## Supplied passage
1. at kernel entry, we have three pools all uninitialized (zero
entropy). the input pool, the nonblocking pool (urandom), and the
blocking pool.
- http://lxr.free-electrons.com/source/drivers/char/random.c?v=3.14#L1258

2. still before init, the random pools are initialized. this includes
"device randomness", however robust or non-existent it may be. at one
point in time, no longer in 3.14, RDRAND may have been called to seed
the pools as well. currently i don't know of any hardware noise
sources directly credited to pools, as this is best left to a
userspace entropy daemon to verify the source works correctly before
using to fill entropy pools.

3. now we get to init, where the script in question lives. as
discussed, there may be useful device entropy that we don't want to
clobber. NOTE: writing to /dev/urandom or /dev/random are equivalent -
the added entropy is mixed into both pools. that is, writes to either
special character device leads to random_write();
- http://lxr.free-electrons.com/source/drivers/char/random.c#L1493

CORRECTION: before i suggested reading from urandom and combining this
back with the start-up entropy sources - the intent was to preserve
the entropy estimates (not deplete entropy that may be needed),
however, just writing to the entropy devices does not credit back any
entropy. in short, my recommendation is: date +%s.%N + a publicly
known value. as you're not adding any entropy to the system by doing
this, just mixing the pools. adding entropy must be called with a
specific ioctl to "credit entropy bits".

## Direction A
In the listing, copy verbatim the lines between the one containing "Given: Click the red 나가기 leave button" and the one containing "Looking at the", inclusive. Leave the pictures out.
The listing has no connection to the notes on kernel entropy pools.

## Information shown
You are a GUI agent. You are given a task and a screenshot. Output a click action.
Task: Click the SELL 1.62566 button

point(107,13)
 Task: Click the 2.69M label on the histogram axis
* * *
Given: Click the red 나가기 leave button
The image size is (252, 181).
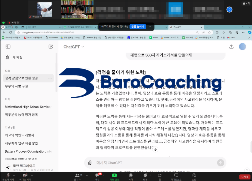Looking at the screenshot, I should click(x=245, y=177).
* * *
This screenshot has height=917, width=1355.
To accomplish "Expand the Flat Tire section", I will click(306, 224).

## Direction B
From the notes on kernel entropy pools, repeat word for word the text between "2. still before" and "fill entropy pools.", inclusive.

## Exercise solution A
Given: Click the red 나가기 leave button
The image size is (252, 181).
Looking at the screenshot, I should click(x=245, y=177).

## Exercise solution B
2. still before init, the random pools are initialized. this includes
"device randomness", however robust or non-existent it may be. at one
point in time, no longer in 3.14, RDRAND may have been called to seed
the pools as well. currently i don't know of any hardware noise
sources directly credited to pools, as this is best left to a
userspace entropy daemon to verify the source works correctly before
using to fill entropy pools.